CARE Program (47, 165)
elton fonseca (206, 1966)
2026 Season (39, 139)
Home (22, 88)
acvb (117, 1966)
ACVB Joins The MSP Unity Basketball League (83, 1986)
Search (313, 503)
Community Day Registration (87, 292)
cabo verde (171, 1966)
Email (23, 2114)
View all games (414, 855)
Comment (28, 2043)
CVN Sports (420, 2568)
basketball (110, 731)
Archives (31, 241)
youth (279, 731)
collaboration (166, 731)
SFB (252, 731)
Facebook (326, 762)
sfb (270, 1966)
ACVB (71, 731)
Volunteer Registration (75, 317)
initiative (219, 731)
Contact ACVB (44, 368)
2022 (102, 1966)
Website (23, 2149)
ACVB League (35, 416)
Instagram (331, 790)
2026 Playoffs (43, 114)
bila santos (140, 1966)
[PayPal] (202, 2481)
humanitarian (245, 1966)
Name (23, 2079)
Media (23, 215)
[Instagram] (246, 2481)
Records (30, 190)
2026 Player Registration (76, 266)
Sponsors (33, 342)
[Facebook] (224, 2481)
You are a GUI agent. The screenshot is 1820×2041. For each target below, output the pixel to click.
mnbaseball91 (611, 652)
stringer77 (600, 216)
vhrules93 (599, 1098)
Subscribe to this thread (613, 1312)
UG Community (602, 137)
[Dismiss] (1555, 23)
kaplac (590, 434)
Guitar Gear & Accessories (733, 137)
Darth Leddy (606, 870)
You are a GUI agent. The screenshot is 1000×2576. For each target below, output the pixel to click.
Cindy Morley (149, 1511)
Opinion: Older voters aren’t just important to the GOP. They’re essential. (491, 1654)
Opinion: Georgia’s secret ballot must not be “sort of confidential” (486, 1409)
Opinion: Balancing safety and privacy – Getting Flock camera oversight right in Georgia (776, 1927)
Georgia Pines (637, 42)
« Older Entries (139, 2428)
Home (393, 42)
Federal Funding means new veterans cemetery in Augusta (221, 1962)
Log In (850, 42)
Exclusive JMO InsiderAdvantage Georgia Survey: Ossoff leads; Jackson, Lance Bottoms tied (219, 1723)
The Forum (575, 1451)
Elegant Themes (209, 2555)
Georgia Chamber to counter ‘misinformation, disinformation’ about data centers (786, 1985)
++++++
▶ _Problem description_: Here the output must be the lines above from the line with "ACVB League (35, 416)" to the line with "Opinion: Georgia’s secret", both included, duplicated word for word and nothing else.

▶ _Answer to the exercise_:
ACVB League (35, 416)
Instagram (331, 790)
2026 Playoffs (43, 114)
bila santos (140, 1966)
[PayPal] (202, 2481)
humanitarian (245, 1966)
Name (23, 2079)
Media (23, 215)
[Instagram] (246, 2481)
Records (30, 190)
2026 Player Registration (76, 266)
Sponsors (33, 342)
[Facebook] (224, 2481)
You are a GUI agent. The screenshot is 1820×2041. For each target below, output the pixel to click.
mnbaseball91 (611, 652)
stringer77 (600, 216)
vhrules93 (599, 1098)
Subscribe to this thread (613, 1312)
UG Community (602, 137)
[Dismiss] (1555, 23)
kaplac (590, 434)
Guitar Gear & Accessories (733, 137)
Darth Leddy (606, 870)
You are a GUI agent. The screenshot is 1000×2576. For each target below, output the pixel to click.
Cindy Morley (149, 1511)
Opinion: Older voters aren’t just important to the GOP. They’re essential. (491, 1654)
Opinion: Georgia’s secret ballot must not be “sort of confidential” (486, 1409)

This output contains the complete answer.